A year ago, the world awoke to one of the worst environmental disasters in a generation. The devastation of the rainforest was met with unprecedented global concern and media visibility, placing immense pressure on the Bolsonaro regime and implicating global companies in the catastrophe.
This season's fires promise to be considerably worse. Every hectare of Amazon forest razed and burned brings the biome – and our climate – ever closer to a catastrophic tipping point. Meanwhile smoke from the fires could aggravate the dire toll of COVID-19 among Brazil's disproportionately affected Indigenous communities.
We all have a role to play in ceasing the destructive cycle pushing the Amazon, and our collective survival, to the edge.
Act now for an Amazon Ceasefire!
Amazon Watch and our allies have identified global corporate actors enabling Bolsonaro's attacks upon the rainforest and its peoples. While explosive deforestation and subsequent criminal arson are driven by illegal logging, land grabbers, and cattle ranchers, leading global firms provide the financial fuel upon which the forest burns.
Background on the Amazon's Burning Season
2020 is the worst start to the burning season in the last decade. July recorded a 28 percent increase in the incidents of fires in Brazil from the same period last year, as well as a 77 percent increase in deforestation on Indigenous lands. In the first two weeks in August there were more than 15,000 outbreaks across the Amazon, including 4,042 in conservation areas and 868 in Indigenous lands.

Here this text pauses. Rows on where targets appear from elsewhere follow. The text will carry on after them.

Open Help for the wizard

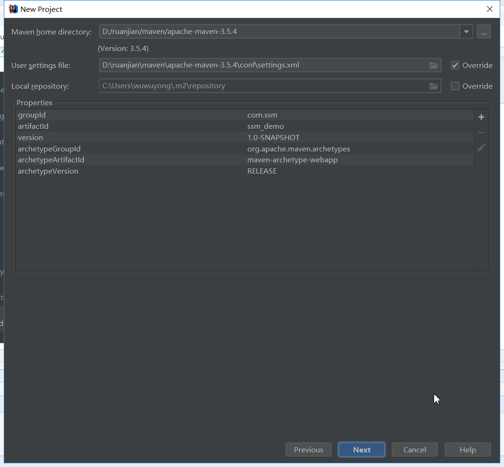click(468, 450)
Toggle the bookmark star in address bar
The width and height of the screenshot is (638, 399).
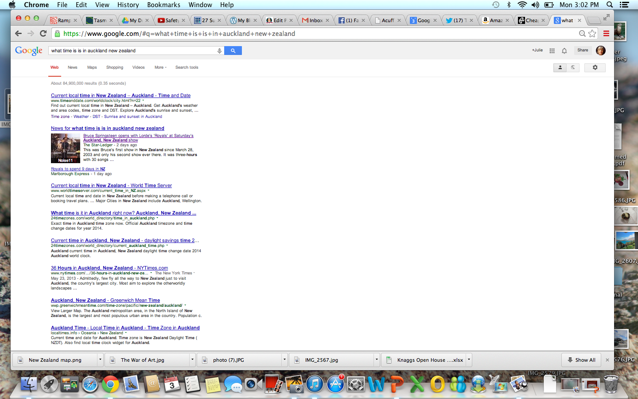pos(592,33)
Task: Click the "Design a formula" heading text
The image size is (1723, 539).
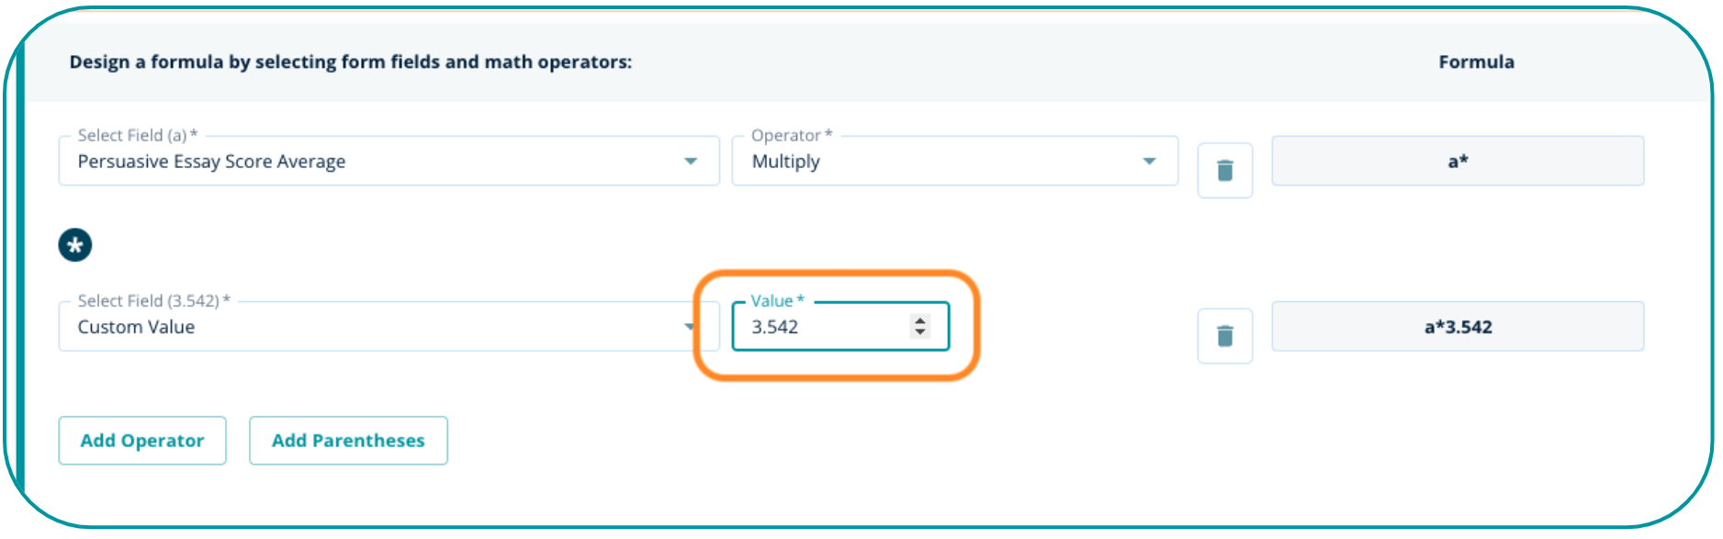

According to the MAAP project, over 500 illegal major fires in the Brazilian Amazon have occurred in 2020, but with a significant shift in the nature of these fires. Although deforested areas continue to burn – 84 percent of 2020's fires are taking place in recently deforested areas – 11 percent of the fires are occurring in forests. This development signals a grim turning point for the Amazon, as primary rainforests do not burn under normal climatic conditions.
97 percent of the fires in the Brazilian Amazon occurred after President Bolsonaro ordered his 120-day burning moratorium in July, highlighting the ineffectiveness of this order. Since Bolsonaro took office in January 2019, his regime has dismantled several Brazilian state mechanisms for monitoring deforestation, environmental law enforcement, and safeguarding Indigenous rights.